My Community News Project experience: Natasha Meek

"I believe my role as a Facebook community reporter allowed me to actively make sure every voice was heard and cover previously undocumented topics through the level of trust I had gradually built with my contacts."

The Community News Project was launched in 2019 as a partnership between the NCTJ, Facebook and nine regional news publishers, with the aim of supporting quality local journalism and improving the diversity of newsrooms.

We caught up with six former community reporters who are now working in permanent roles with their publishers.

Natasha Meek is a digital journalist at The Press in York. She formerly worked as a community news reporter at Bradford Telegraph & Argus. Here, she shares her experience:

It says so much about the pioneering Facebook Community News Project that I write this piece high on emotion with a sense of loss. For me, being a community reporter at the Bradford Telegraph & Argus has been one of the highlights of my career.

From fighting for unpaid student nurses in the pandemic to sitting down for virtual Iftaar with community leaders of all faiths, the role is an ode to traditional patch journalism that allows journalists to not only report on their city or town but become a part of it.

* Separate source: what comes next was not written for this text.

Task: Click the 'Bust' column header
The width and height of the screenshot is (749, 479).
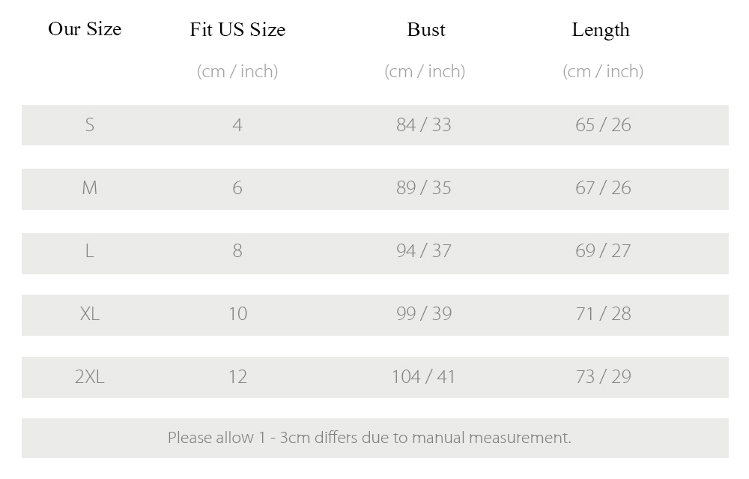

I helped tell the stories of LGBT+ refugees finding their new ‘family’ in Bradford, a Sudanese woman delivering food parcels to the most hard to reach communities during COVID-19 and experienced the privilege of meeting West Yorkshire’s Hindu leaders and priests courtesy of leading pharmacist Dr Mahendra Patel.

What mattered most of all to me was that my journalism made a difference – from being known in some circles as ‘the BD8 girl’, a mental health practitioner telling me that my article had saved young lives to sharing stories of Bradfordians aged 1-100 about their life in the pandemic.

Being a community reporter was more than just a job to me, you become a part of the city’s hustle and bustle with your contacts reaching every street corner of the patch. If I didn’t know a person, I knew someone (or several people) who did.

By the time coronavirus took hold of our lives and left Bradford damaged not only by grief but loneliness, food poverty, youth unemployment and mental struggles, the role became more important than ever. 

The closed down gyms and community spaces meant many teenagers were vulnerable to gang crime or drug taking and dire levels of poverty left many feeling isolated and stuck. 

By the time we hit 12 months of the pandemic, I had used the phone or Zoom to call social workers, MPs, youth workers, community workers, food parcel volunteers, local councillors, researchers, doctors, faith leaders, business owners and more. 

I believe my role as a Facebook community reporter allowed me to actively make sure every voice was heard and cover previously undocumented topics through the level of trust I had gradually built with my contacts. This trust helped me write and source better stories but, most importantly, it reminded Bradfordians that the Telegraph & Argus and its team of fantastic reporters continues to stand alongside them after more than 100 years.

I started in May 2019 after a whirlwind apprenticeship at JPIMedia with dreams of being a trainee reporter and left in March 2021 as a stronger journalist with wonderful memories.